Lalenin Bahçesi

Bir kırmızı Lale işte.
Kitap okumayı, sohbeti, sinemayı, İstanbul'u ille de Üsküdar'ı sever. Olmazsa olmazları ailesi, Zuz, Cancan ve denizdir.
Çok şiir okumaz ama okursa Atilla İLHAN ve Orhan VELİ okur. Paylaşmazsa görmüş gibi okumuş gibi hissetmez kendini...

4 Mart 2013 Pazartesi

Bir Kitap bir film bir yemek

Önce kitap... Nazar/Reha Çamuroğlu

Reha Çamuroğlu'nun ilk okuduğum kitabı...Pagan kültüre meraklı olan Naziş'in aldığı bir kitap...Cadılar,cadı avcıları,kilise,engizisyon ...Bunlar kitabın görünen yüzünde....Alt metinde ise hiç değişmeyen  siyasi oyunlar...Reha Çamuroğlu bir cadı avı  hikayesi anlatırken ,günümüze göndermeler yapıyor...Bir rahibin ağzından söylenen şu söz mesela,hiç değişti mi? doğruluğu,üstünde tartışma bile götürmeyen doğruluğu hem de...
Siyaset; Sürüleri toplamak,birleştirmek,yeri geldiğinde ise dağıtmak ve parçalamak sanatıdır...
Konu  Ortaçağda  batının dul ve yalnız bir kadına bakış açısını anlatıyor aynı zamanda ben kitabı okurken, Umberto Eco'nun ''Gülün Adı'' adlı romanını anımsadım hep....Bu kitabı okurken;toplumlar nasıl kışkırtılır dehşet içinde okuyacaksınız... Ben kitabı beğendim...Kitap kapağında yer alan Fatima'nın gözü,özellikle Orta Doğu ülkelerinde nazara karşı üstte taşınır... Naziş, Musevi okulunda çalışırken onlarında nazara karşı bu simgeyi taşıdıkalrını  anlatmıştı...Onlar hamsa diyor biz Fatima'nın eli ya da ya da Fatima'nın gözü diyoruz...Ben bilmediğim zamanlarda ''Kapalıçarşı'' da kuyumcu vitrinlerinde altın küpelerini görür lale sanırdım:)))
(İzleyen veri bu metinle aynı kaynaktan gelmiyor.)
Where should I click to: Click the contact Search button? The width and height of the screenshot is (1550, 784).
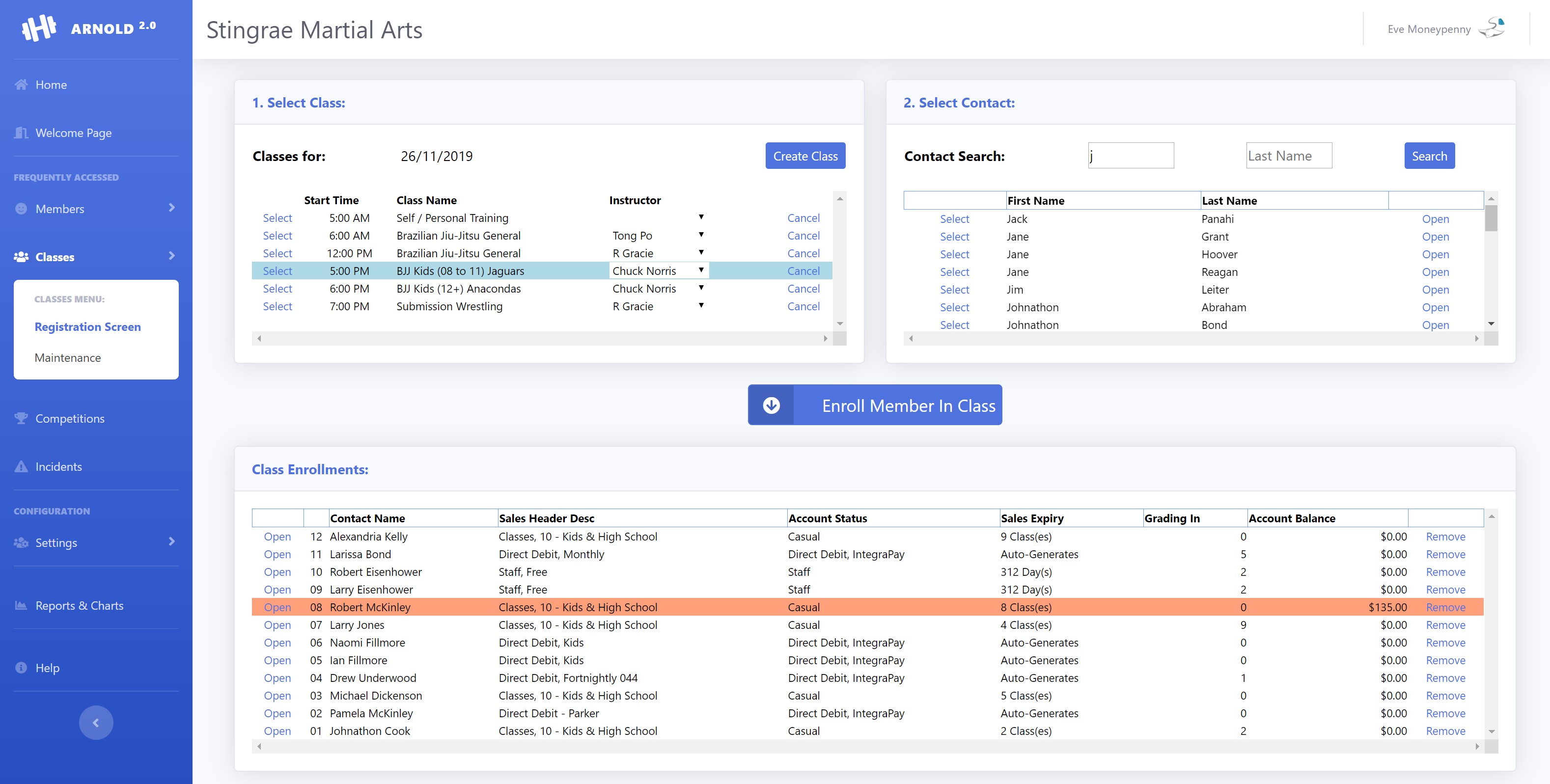1429,156
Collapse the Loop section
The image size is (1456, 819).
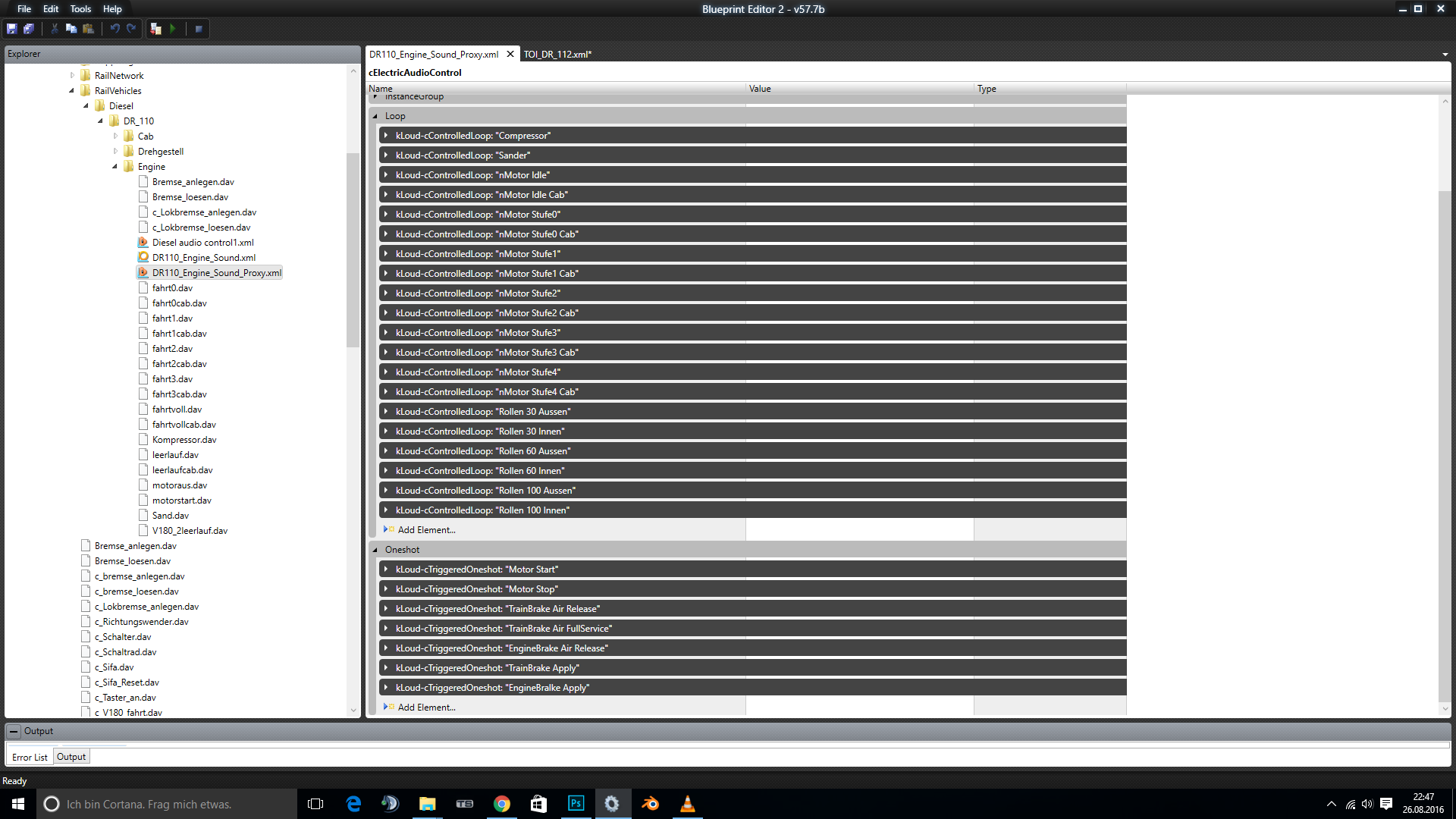(x=375, y=116)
Gelelim filme...Büyük kızımın kitap tavsiyesinden sonra küçük kızın film tavsiyesinde sıra...Gamse bu filmden bana çok daha önceleri söz etmişti,mutlaka izle anne demişti ama sıra ancak geldi...
Filmin adı; KORO...




1948 senesinde Clement Mathieu isimli bir müzik öğretmeni çocukları rehabilite etme amaçlı bir yatılı okula müdür olarak atanır. Buradaki baskıcı eğitim ve çocukların umursamaz tavırları başta onu hayalkırıklığına uğratır. Ancak Clement müziğin gücüyle zorlukları aşacağına inanmıştır.Filmi mutlaka izlenmeli kategorisine koydum...
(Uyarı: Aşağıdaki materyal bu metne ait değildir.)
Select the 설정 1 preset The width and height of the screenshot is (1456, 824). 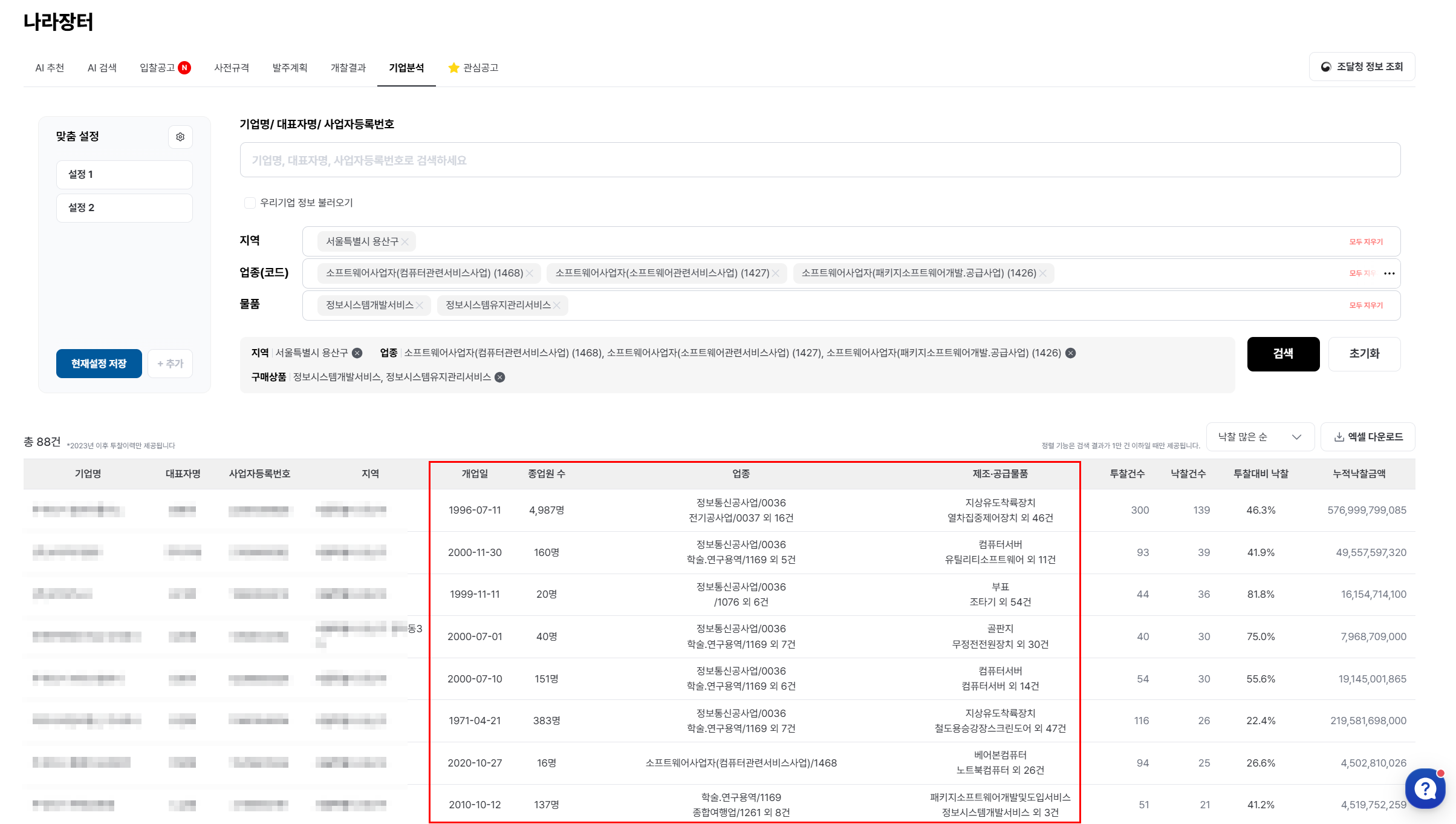pos(125,175)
haydi şimdi de yemek yapalım...Bu tarifi zaman zaman tekrarlarım, peki niye ,sorun niye...Çünkü çok kolaydır, lezzetlidir,sunumu iyidir,servisi çok rahattır...Yanına bir pilav ve bir salata yaptınız mı? akşam misafirlerinizi bile süpper bir şekilde ağırlarsınız...


Kişi başı birer tavuk pirzola,kalçadan buttan hazırlatılınca apeyce büyük bir porsiyon oluyor...Şimdii bunu,iki kaşık  zeytinyağ, bolca kekik,kırmızı pul biber,karabiber ve tuz ile yapacağınız fırın tepsisinde bir güzel harmanlayın...Derili kısımları üste gelecek biçimde,yerleştirin ki, deriler kızarsın...İki havucu boylamasına dilimleyin,iki patetesi de elma dilim yapın, kalınca olsun ama...sivri biber bir kaç tane,iki üç baş sarımsak soymadan,üst kabukalrını alabilirsiniz. Bütün olarak yıkayın,sakın soymayın...15-20 adet arpacık soğan,olmassa iki kuru soğanı,ikiye veya dörde bölün,iki üç domatesi ,dörde bölün,sebze kısmını sadece tuzluyorum..Sebzeler kendi  tatlarında olsunlar diye ve yağlamıyorum...Aralara bir iki defne yaprağı da koyabilirsiniz...Tepsiye bunları da boşluklara yerleştirin... Ben patates ve havuçları toplu olarak bir köşeye koyuyorum,servite rahatlık açısından...Şimdi sürün fırına...Siz pilavınız yapın...İyice pişince,fırının ızgara kısmını açıyorum bir kaç dakika ki, üstleri kızarsın.....Sarımsakları,diş diş ayrın,yerken,hüüüp diye çekin içinize:))lezzete inanamayacaksınız...Hayde afiyet olsun.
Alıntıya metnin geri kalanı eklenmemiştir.